Problem details: Of the material below, the lines to be retyped are those from the line containing "Click the power-down" through the line containing "This screenshot has height=842, width=1400.", inclusive; reproduce them exactly.

Record set:
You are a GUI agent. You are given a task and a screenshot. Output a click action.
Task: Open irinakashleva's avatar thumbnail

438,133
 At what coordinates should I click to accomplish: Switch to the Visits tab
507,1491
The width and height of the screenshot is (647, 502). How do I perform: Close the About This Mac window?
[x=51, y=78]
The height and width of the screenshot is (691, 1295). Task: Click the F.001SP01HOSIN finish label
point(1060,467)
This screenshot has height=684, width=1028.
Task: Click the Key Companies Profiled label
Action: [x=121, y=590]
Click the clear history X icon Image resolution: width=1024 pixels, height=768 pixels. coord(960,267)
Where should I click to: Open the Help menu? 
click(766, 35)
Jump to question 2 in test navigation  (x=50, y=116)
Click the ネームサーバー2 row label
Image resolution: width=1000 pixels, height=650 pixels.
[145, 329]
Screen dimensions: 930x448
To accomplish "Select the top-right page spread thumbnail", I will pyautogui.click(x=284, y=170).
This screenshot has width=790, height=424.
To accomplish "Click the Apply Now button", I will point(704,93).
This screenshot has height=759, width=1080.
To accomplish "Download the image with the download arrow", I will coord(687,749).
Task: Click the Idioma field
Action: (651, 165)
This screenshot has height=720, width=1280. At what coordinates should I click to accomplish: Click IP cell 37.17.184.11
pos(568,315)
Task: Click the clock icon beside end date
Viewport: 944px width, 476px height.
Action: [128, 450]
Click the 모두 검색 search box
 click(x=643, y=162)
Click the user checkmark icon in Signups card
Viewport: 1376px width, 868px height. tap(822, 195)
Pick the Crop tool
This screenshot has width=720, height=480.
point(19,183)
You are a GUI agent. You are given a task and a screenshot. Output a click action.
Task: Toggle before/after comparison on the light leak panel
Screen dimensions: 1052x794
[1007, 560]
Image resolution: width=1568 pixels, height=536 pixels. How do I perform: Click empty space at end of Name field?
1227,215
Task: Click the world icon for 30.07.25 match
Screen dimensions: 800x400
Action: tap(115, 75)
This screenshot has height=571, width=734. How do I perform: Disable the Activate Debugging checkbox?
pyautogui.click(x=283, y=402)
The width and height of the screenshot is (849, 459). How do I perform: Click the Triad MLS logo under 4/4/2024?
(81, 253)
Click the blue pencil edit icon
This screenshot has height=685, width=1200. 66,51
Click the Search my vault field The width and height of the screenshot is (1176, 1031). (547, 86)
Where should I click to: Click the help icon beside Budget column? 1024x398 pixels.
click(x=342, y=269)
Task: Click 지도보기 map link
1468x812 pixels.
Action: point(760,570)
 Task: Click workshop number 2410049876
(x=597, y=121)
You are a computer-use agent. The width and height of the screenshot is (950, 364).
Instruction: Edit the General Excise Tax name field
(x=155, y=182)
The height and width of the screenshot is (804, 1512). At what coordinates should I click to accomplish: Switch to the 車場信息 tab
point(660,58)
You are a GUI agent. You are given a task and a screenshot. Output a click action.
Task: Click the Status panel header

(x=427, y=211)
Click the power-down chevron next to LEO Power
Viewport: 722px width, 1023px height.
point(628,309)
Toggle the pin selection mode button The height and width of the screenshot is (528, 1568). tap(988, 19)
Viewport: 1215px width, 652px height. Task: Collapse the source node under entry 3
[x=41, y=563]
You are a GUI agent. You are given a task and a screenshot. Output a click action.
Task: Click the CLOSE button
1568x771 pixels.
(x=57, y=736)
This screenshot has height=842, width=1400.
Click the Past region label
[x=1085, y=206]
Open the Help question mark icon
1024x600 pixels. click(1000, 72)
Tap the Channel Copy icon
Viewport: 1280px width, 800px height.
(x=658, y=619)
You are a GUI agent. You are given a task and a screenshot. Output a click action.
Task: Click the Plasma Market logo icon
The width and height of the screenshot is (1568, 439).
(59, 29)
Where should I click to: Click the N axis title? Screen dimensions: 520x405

Solved problem:
Click the power-down chevron next to LEO Power
Viewport: 722px width, 1023px height.
point(628,309)
Toggle the pin selection mode button The height and width of the screenshot is (528, 1568). tap(988, 19)
Viewport: 1215px width, 652px height. Task: Collapse the source node under entry 3
[x=41, y=563]
You are a GUI agent. You are given a task and a screenshot. Output a click action.
Task: Click the CLOSE button
1568x771 pixels.
(x=57, y=736)
This screenshot has height=842, width=1400.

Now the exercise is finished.